High Profile Homeless Shelter Deals With Gang Violence Headaches

By Jeff Neumeyer

October 3, 2013 Updated Oct 3, 2013 at 5:30 PM EDT

FORT WAYNE, Ind. (21Alive) --- Fort Wayne Rescue Mission officials are beefing up security in the face of reported gang violence targeting the organization.

According to the director of the mission, a couple of people have gotten hurt already.

It's a story that leaves you wondering if there is anyplace where violence is off limits.

Is the mission a safe haven for the homeless, or a new magnet for gang problems?

The CEO of the agency on Superior Street downtown says in the past six months, members of a gang have threatened the facility's staff, and physically attacked a mission resident in a nearby city park.

In addition, a 75-year old man riding his bicycle to work at the mission was recently attacked and beaten.

Reverend Donovan Coley says it’s because of his affiliation with the organization.

" We have been in conversation with the police department and what we're being told is that this is a part of a gang initiation," says Reverend Coley.

Butch Strong, a recovering alcoholic and drug addict, is appalled that he and his colleagues living in the mission are now targets of violence.

" The guys that come down here are downtrodden and broken, and they come down here for a meal and to get a little bit of help. They're just easy prey for these people," Strong said.

Because of the violence problems, leaders of the Rescue Mission are working on security system improvements to boost safety for residents, staff and volunteers.

The mission's Board of Trustees has authorized purchase of new security cameras, lighting and alarm systems.

In addition, three new staff members have been hired.

A zero tolerance policy is also now in effect, giving gang members the cold shoulder.

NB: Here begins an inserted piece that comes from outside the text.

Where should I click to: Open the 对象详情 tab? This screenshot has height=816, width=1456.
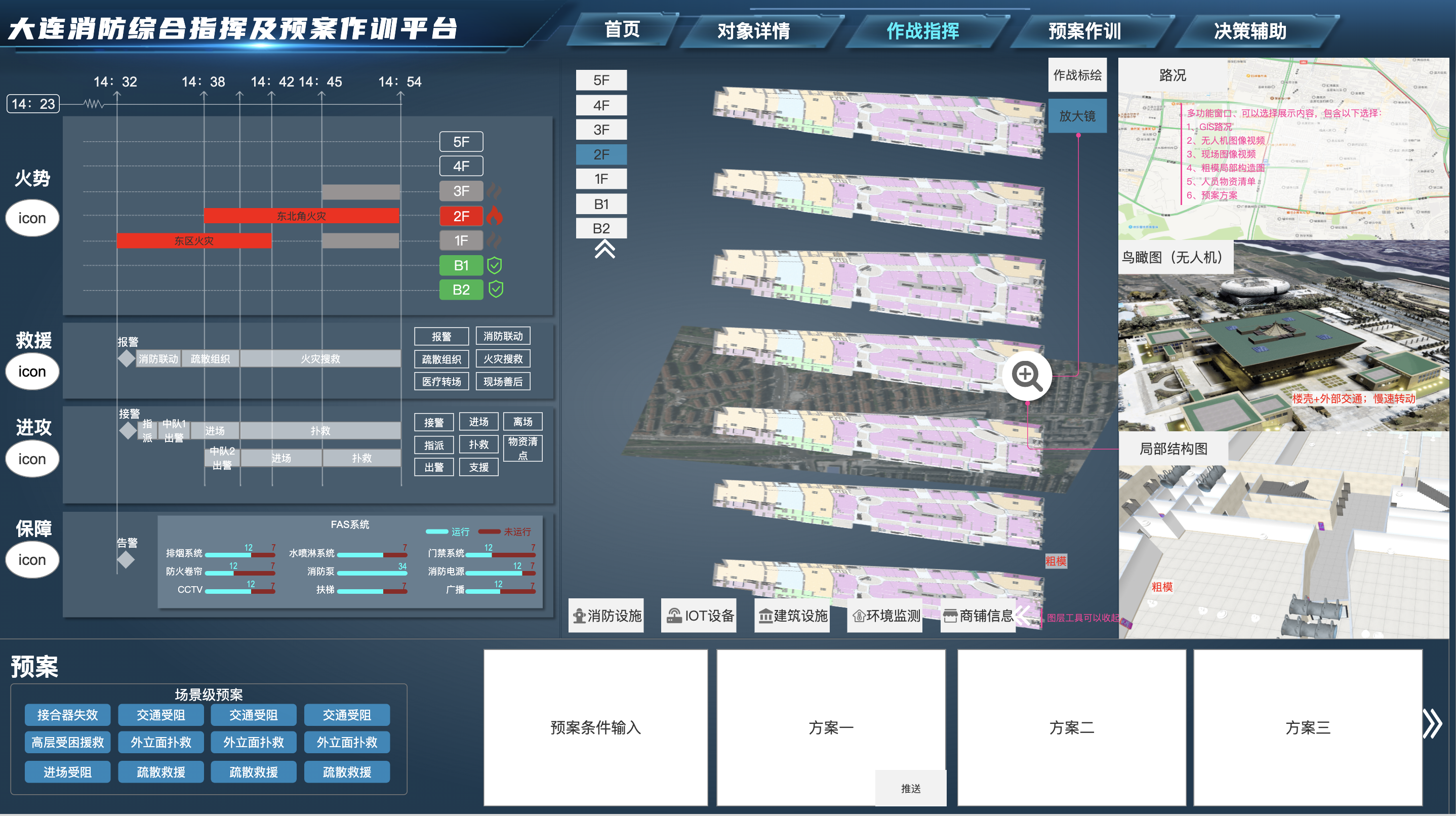(753, 30)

" The moment there are threats or intimidation, we are asking you to leave the facilities. If you're coming in with any kind of a gang looking apparel, we're going to ask you to leave as well," Reverend Coley said.

It might seem obvious that the mission would tell folks tied to gangs that they couldn’t stay on the premises.

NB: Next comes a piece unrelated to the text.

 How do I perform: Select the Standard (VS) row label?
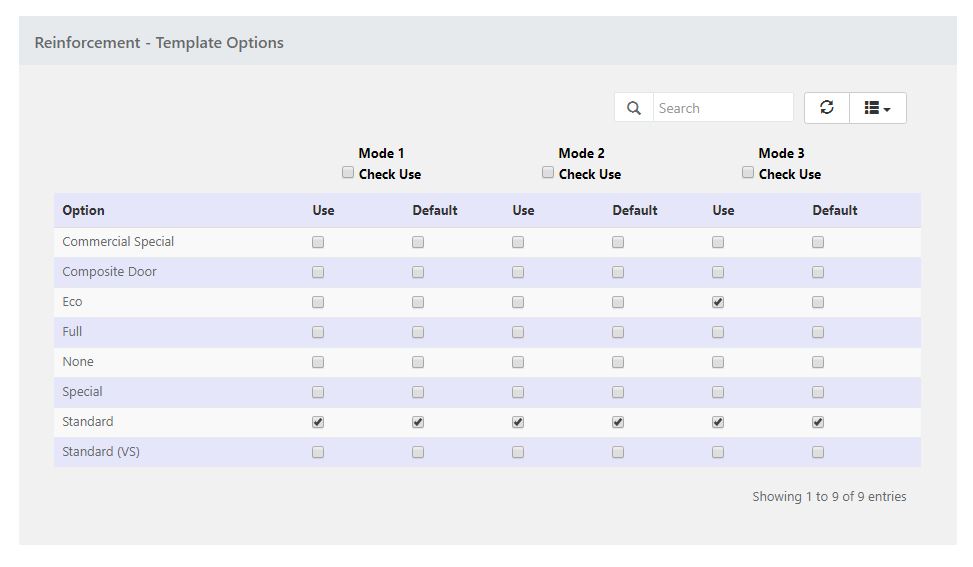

But keep in mind, the mission is generally committed to welcoming one and all.

That approach can’t be followed, Coley maintains, when violence issues are involved.

Reverend Coley says a fund raising effort will be launched to pay for the new security system features.

He says Brotherhood Mutual Insurance Company in Fort Wayne is willing to match donations up to a set amount, to help with equipment enhancements.